The coherent state $$ |\alpha\rangle = \exp(\alpha \hat{a}^\dagger)|0\rangle $$ as a function of $\alpha$ satisfies the following equation, $$ (\hat{a}+\hat{a}^\dagger)|\alpha\rangle = \left (\alpha+\frac{\partial}{\partial\alpha}\right )|\alpha\rangle . $$ Hence, the following relation is valid, $$ \langle\beta|(\hat{a}+\hat{a}^\dagger)^n|\alpha\rangle = \left (\alpha+\frac{\partial}{\partial\alpha}\right)^n\exp(\beta^*\alpha) $$ for any $\beta$ and $\alpha$.
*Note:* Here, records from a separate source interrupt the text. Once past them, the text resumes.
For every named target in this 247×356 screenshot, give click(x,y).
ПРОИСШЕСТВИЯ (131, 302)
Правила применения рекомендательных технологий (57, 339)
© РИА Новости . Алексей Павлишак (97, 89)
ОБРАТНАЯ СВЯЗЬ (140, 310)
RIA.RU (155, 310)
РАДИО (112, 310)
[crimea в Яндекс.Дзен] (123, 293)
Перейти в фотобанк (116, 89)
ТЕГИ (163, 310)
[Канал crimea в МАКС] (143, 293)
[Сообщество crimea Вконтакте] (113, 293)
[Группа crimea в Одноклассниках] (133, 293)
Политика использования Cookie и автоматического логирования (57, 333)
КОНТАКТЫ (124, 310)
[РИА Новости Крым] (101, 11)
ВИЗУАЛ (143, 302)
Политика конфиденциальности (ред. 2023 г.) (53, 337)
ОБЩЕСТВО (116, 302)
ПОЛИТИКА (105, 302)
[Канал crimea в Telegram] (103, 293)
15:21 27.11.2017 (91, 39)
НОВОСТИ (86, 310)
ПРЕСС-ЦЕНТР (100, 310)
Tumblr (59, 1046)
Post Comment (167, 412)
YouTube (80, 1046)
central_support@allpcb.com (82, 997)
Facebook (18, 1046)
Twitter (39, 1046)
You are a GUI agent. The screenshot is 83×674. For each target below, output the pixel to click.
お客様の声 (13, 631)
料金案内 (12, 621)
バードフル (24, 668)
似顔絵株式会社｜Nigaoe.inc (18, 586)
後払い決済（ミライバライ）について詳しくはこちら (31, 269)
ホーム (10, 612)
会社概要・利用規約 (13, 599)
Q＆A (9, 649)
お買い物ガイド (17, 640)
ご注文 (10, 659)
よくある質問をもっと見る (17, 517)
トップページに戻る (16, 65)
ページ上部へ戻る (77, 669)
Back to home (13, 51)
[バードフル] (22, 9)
Now, considering $\alpha^*$ independent of $\alpha$, for the expectation value, we obtain $$ \exp(-\alpha^*\alpha)\left(\alpha+\frac{\partial}{\partial\alpha}\right )^n\exp(\alpha^*\alpha) = \left (\alpha+\alpha^*+\frac{\partial}{\partial\alpha}\right )^n\ 1. $$ In mathematics & probability, the Hermite polynomials are defined by the following relation, $$ H_n(x) = (-1)^n \exp(x^2/2)\frac{d^n}{dx^n}\exp(-x^2/2) = \left (x-\frac{d}{dx}\right )^n\ 1. $$ Thus, it is easy to see that the answer to the question is $$ i^n H_n\left(\frac{\alpha+\alpha^*}i\right). $$

This answer coincides with that given by Mehedi Hasan for $n = 0,\dots,8$.

Answer 3

There is an identity, associated with the Baker-Campbell-Hausdorff-formula, written as $$ \exp(\hat{X})\hat{Y}\exp(-\hat{X})=\hat{Y}+[\hat{X},\hat{Y}] +\frac{1}{2!}[\hat{X},[\hat{X},\hat{Y}]]+... $$ It will allow you to solve the problem if you express the coherent states in terms of displacement operators operating on the vacuum.